_List of tasks:_
1. Please print the passage of the 3D math post below, starting with "W = model_x*mvpmat₃₀" and going on through "contains constant offset)".
2. Answer these questions from the 3D math post below:
(a) What fixed-point format does the post give for the 4x4 matrix?
(b) About how many cycles should the routine take to process one vector?
(c) Which column is left out when the matrix is precooked into magnitude and sign bits?

_Selected excerpt:_
3D Math extravaganza

Wuerfel_21 · 2021-02-07 19:32

Here's some more backseat P2 coding.

This routine here should(tm) multiply a 3-element vector (0.16 signed fixed point) with a 4x4 matrix (16.16 signed fixed point) and apply perspective correction. Or in other words;

W = model_x*mvpmat₃₀ + model_y*mvpmat₃₁ + model_z*mvpmat₃₂ + 1.0*mvpmat₃₃
cam_z = (model_x*mvpmat₂₀ + model_y*mvpmat₂₁ + model_z*mvpmat₂₂ + 1.0*mvpmat₂₃) / W
cam_y = (model_x*mvpmat₁₀ + model_y*mvpmat₁₁ + model_z*mvpmat₁₂ + 1.0*mvpmat₁₃) / W
cam_x = (model_x*mvpmat₀₀ + model_y*mvpmat₀₁ + model_z*mvpmat₀₂ + 1.0*mvpmat₀₃) / W

This is it. I don't have a P2 yet, so I can't test it. It should(tm) take ~566 cycles to process one vector

'' precook 4x4 matrix into magnitude + sign bits (except W column, since that contains constant offset)
matprepare
              mov tmpi,##mvpmat+(mvpmat<<9)

_Information shown:_
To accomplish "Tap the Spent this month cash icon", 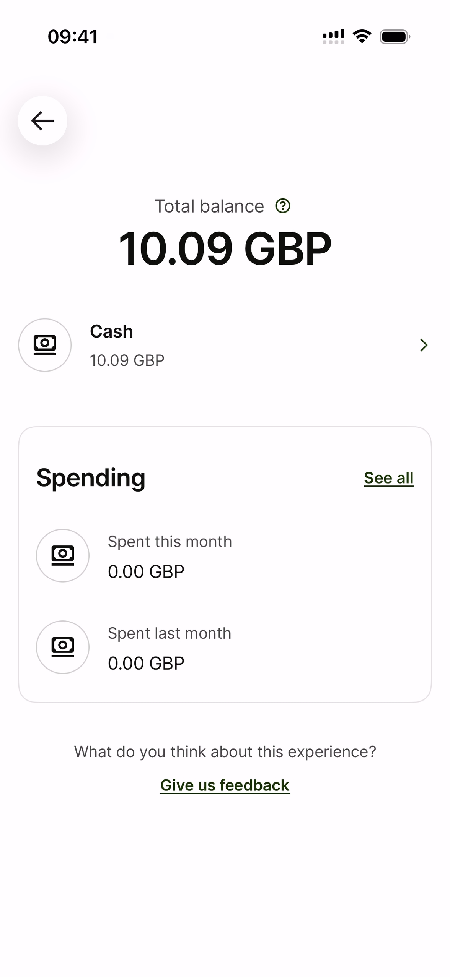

---

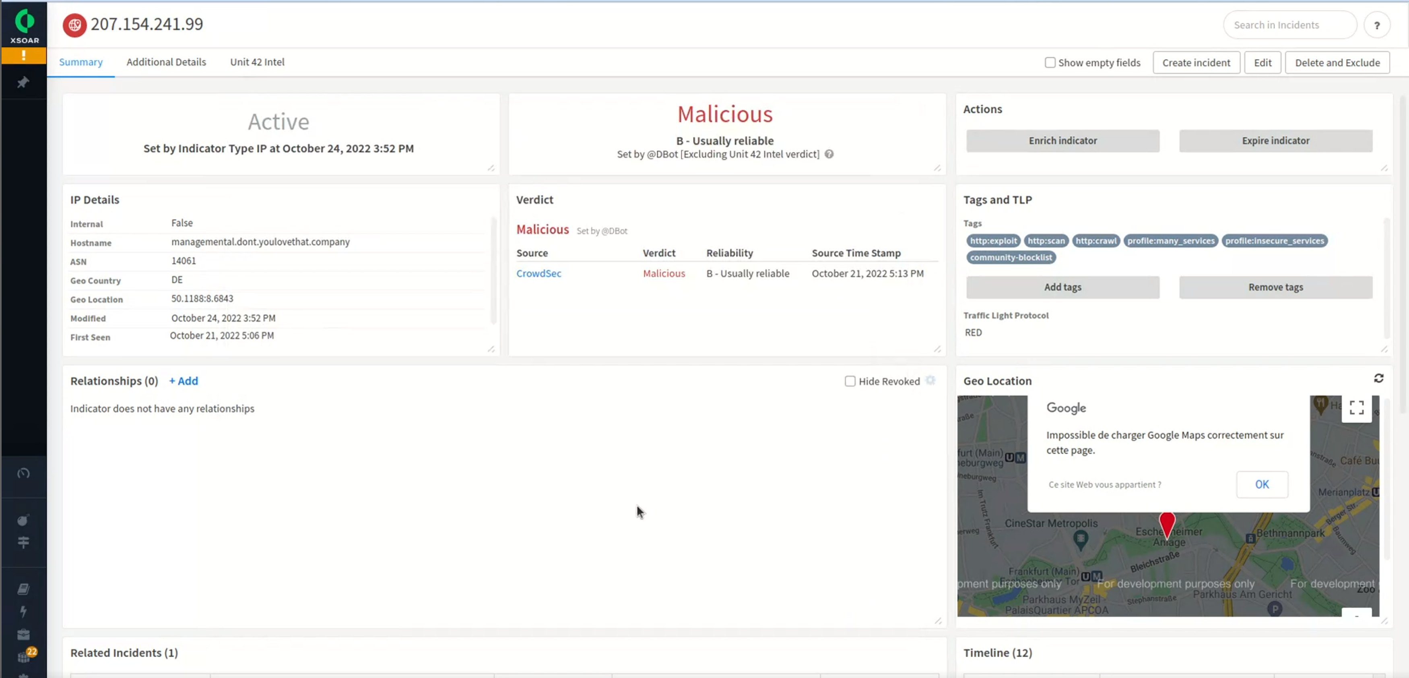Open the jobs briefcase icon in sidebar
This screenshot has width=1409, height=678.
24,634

_Outputs for the tasks:_
1.
W = model_x*mvpmat₃₀ + model_y*mvpmat₃₁ + model_z*mvpmat₃₂ + 1.0*mvpmat₃₃
cam_z = (model_x*mvpmat₂₀ + model_y*mvpmat₂₁ + model_z*mvpmat₂₂ + 1.0*mvpmat₂₃) / W
cam_y = (model_x*mvpmat₁₀ + model_y*mvpmat₁₁ + model_z*mvpmat₁₂ + 1.0*mvpmat₁₃) / W
cam_x = (model_x*mvpmat₀₀ + model_y*mvpmat₀₁ + model_z*mvpmat₀₂ + 1.0*mvpmat₀₃) / W

This is it. I don't have a P2 yet, so I can't test it. It should(tm) take ~566 cycles to process one vector

'' precook 4x4 matrix into magnitude + sign bits (except W column, since that contains constant offset)

2.
(a) 16.16 signed fixed point
(b) About 566 cycles
(c) The W column